Goal of the exercise
Where the string "Click" occurs in a line of the entries below, copy that line.

The data

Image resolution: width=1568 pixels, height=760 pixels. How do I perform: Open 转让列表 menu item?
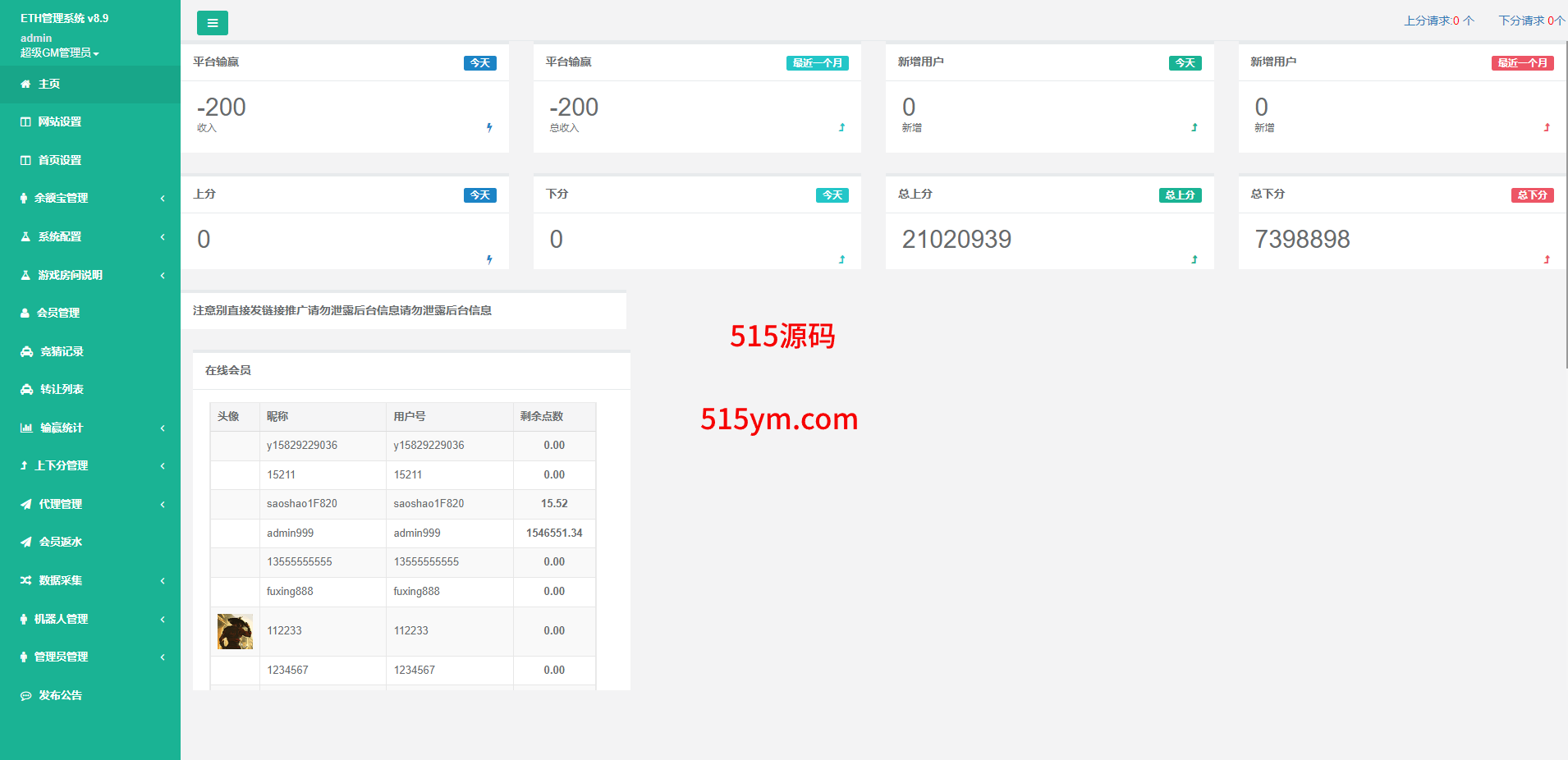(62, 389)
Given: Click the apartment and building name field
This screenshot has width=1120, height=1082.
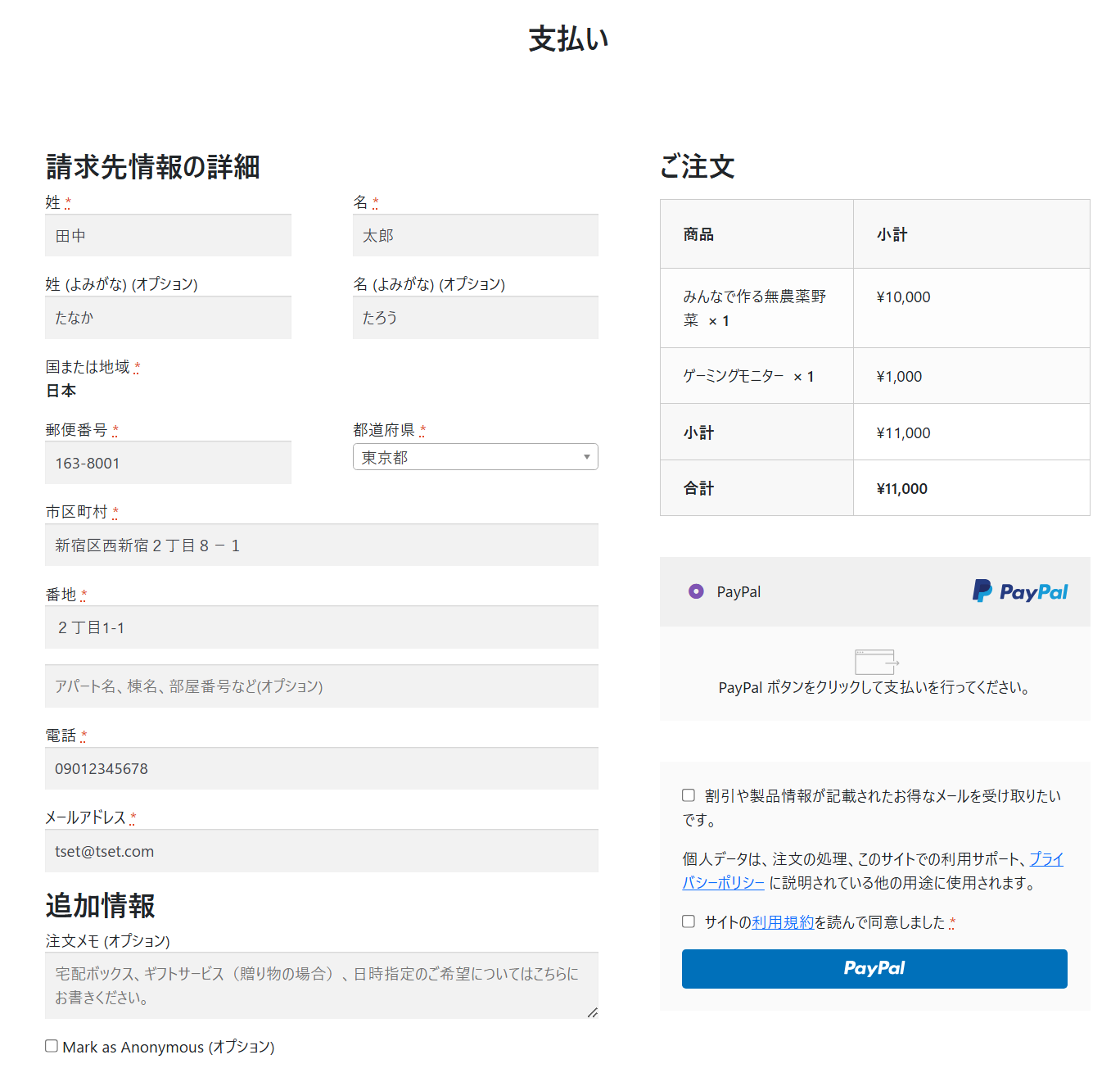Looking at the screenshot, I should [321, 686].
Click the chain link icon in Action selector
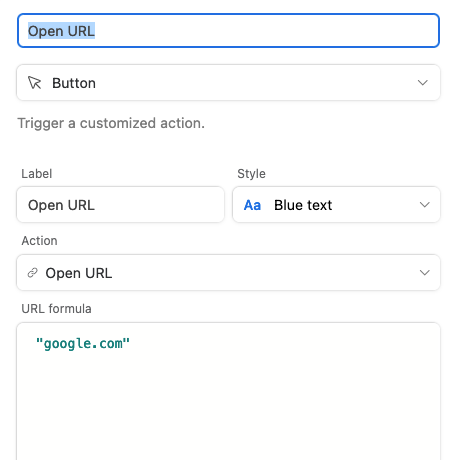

Reply to the task
Given: Click the apartment and building name field
Click the chain link icon in Action selector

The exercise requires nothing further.